Records excerpted from a collection
>>>
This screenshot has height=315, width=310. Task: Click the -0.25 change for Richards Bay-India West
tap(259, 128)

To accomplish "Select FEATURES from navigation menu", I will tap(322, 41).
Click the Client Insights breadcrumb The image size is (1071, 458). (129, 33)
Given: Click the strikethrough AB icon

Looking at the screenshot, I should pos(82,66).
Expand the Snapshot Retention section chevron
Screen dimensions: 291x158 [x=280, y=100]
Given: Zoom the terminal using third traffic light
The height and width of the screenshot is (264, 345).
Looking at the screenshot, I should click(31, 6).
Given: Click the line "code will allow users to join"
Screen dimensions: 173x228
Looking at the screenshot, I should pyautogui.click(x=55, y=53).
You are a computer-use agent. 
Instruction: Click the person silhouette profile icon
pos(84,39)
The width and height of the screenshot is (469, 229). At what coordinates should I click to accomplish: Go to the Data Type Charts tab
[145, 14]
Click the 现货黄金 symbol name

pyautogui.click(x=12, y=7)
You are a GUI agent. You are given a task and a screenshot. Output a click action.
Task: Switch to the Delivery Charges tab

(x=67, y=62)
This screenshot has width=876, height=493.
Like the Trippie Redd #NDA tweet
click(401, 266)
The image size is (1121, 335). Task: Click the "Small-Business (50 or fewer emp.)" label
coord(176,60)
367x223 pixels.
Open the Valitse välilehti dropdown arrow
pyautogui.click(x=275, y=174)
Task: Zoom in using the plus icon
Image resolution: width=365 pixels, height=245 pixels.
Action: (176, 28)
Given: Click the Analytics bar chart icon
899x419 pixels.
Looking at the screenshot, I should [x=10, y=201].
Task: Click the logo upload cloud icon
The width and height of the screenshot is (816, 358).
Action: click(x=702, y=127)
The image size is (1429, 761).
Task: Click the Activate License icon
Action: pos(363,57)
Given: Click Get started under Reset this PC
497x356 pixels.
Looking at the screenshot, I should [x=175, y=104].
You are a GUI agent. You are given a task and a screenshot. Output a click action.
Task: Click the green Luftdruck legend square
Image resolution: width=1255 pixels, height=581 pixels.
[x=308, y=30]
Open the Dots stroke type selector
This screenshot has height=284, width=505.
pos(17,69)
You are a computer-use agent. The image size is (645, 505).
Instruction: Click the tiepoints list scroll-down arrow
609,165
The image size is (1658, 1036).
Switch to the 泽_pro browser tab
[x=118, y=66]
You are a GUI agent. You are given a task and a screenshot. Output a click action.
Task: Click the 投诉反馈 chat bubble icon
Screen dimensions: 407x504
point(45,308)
<<<
» **Problem**: All of the records above are to be copied exactly.

» **Solution below**:
This screenshot has height=315, width=310. Task: Click the -0.25 change for Richards Bay-India West
tap(259, 128)

To accomplish "Select FEATURES from navigation menu", I will tap(322, 41).
Click the Client Insights breadcrumb The image size is (1071, 458). (129, 33)
Given: Click the strikethrough AB icon

Looking at the screenshot, I should pos(82,66).
Expand the Snapshot Retention section chevron
Screen dimensions: 291x158 [x=280, y=100]
Given: Zoom the terminal using third traffic light
The height and width of the screenshot is (264, 345).
Looking at the screenshot, I should click(31, 6).
Given: Click the line "code will allow users to join"
Screen dimensions: 173x228
Looking at the screenshot, I should pyautogui.click(x=55, y=53).
You are a computer-use agent. 
Instruction: Click the person silhouette profile icon
pos(84,39)
The width and height of the screenshot is (469, 229). At what coordinates should I click to accomplish: Go to the Data Type Charts tab
[145, 14]
Click the 现货黄金 symbol name

pyautogui.click(x=12, y=7)
You are a GUI agent. You are given a task and a screenshot. Output a click action.
Task: Switch to the Delivery Charges tab

(x=67, y=62)
This screenshot has width=876, height=493.
Like the Trippie Redd #NDA tweet
click(401, 266)
The image size is (1121, 335). Task: Click the "Small-Business (50 or fewer emp.)" label
coord(176,60)
367x223 pixels.
Open the Valitse välilehti dropdown arrow
pyautogui.click(x=275, y=174)
Task: Zoom in using the plus icon
Image resolution: width=365 pixels, height=245 pixels.
Action: (176, 28)
Given: Click the Analytics bar chart icon
899x419 pixels.
Looking at the screenshot, I should [x=10, y=201].
Task: Click the logo upload cloud icon
The width and height of the screenshot is (816, 358).
Action: click(x=702, y=127)
The image size is (1429, 761).
Task: Click the Activate License icon
Action: pos(363,57)
Given: Click Get started under Reset this PC
497x356 pixels.
Looking at the screenshot, I should [x=175, y=104].
You are a GUI agent. You are given a task and a screenshot. Output a click action.
Task: Click the green Luftdruck legend square
Image resolution: width=1255 pixels, height=581 pixels.
[x=308, y=30]
Open the Dots stroke type selector
This screenshot has height=284, width=505.
pos(17,69)
You are a computer-use agent. The image size is (645, 505).
Instruction: Click the tiepoints list scroll-down arrow
609,165
The image size is (1658, 1036).
Switch to the 泽_pro browser tab
[x=118, y=66]
You are a GUI agent. You are given a task and a screenshot. Output a click action.
Task: Click the 投诉反馈 chat bubble icon
Screen dimensions: 407x504
point(45,308)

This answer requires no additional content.